As we crossed into the city, the bridge included, many sights tickled my eyes. Unfortunately, Dad was driving "a grande vitesse", so I couldn't get any pictures. However, my memory will serve as my perpetual photo album:
1. While crossing Ponchartrain, I caught a glimpse of one of the many New Orleanian scars left by Hurricane Katrina. I saw not a bridge, but the segments and remainders of an older one. I could tell where repairs and renovations were being applied to it. It then hit me that the bridge on which we were driving was a more recent facsimile.
2. As we passed into the outskirts of the city, nice houses and apartments drifted by the window. These pristine sights were often interrupted, jarringly at times, by a dilapidated home. Now, these homes obviously weren't shacks; one could tell that said building was once a beauty. This juxtaposition of homes--both inhabited and abandoned-- piqued my interest. These places stirred within me these ideas of evolution, devolution, and life cycles. Welcome to the mind of an ArchiNerd:
-- Upon seeing the dilapidated house, I quickly took a few mental photos, since the image was fleeting. I noticed vines and other plants creeping their way up the structure; I noticed how it splintered and sagged in the middle, as if ready to collapse at any given moment. I also noted the discoloration of the wood framing and cladding. The original color was some shade of beige. However, various areas of the wood were black or brownish, I inferred, because of exposure to the elements.
-- I then began imagining the dilapidated house as a plant, either young or old. As a young "plant", the house would grow and evolve, cast off its natural constraints--the foliage--and transform into a beautiful, sublime structure, comparable to divine structures to either side. As the house "grew", it would then go through various stages of habitation, abandonment, and exposure; this would ultimately lead the the house's weathering, like the discoloration, sagging, and splintering.
-- The house would go in to the final stages of its life cycle. The house would eventually become dilapidated again, much like its beginnings as a young "plant". Nature would then run its course and the house would, in essence, "return to the earth", covered in plants. The life cycle would then be complete.
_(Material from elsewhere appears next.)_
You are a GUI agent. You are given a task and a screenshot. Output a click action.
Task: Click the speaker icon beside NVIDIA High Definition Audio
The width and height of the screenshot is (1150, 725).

All of this flowed through my mind, occasionally brushing against the elephant in the brain: TOMORROW IS MOVE-IN DAY!!!! I still have not come to fully comprehend that statement. I've to be up bright and early tomorrow morning to get a head start on the day's work. I'm truly "living on a prayer" right now.. o_O
Oh, Elliot! With a memory like yours, you don't NEED a camera to take pictures! It is amazing how much you recall about the houses and structures you saw on your way into New Orleans. This is just GREAT!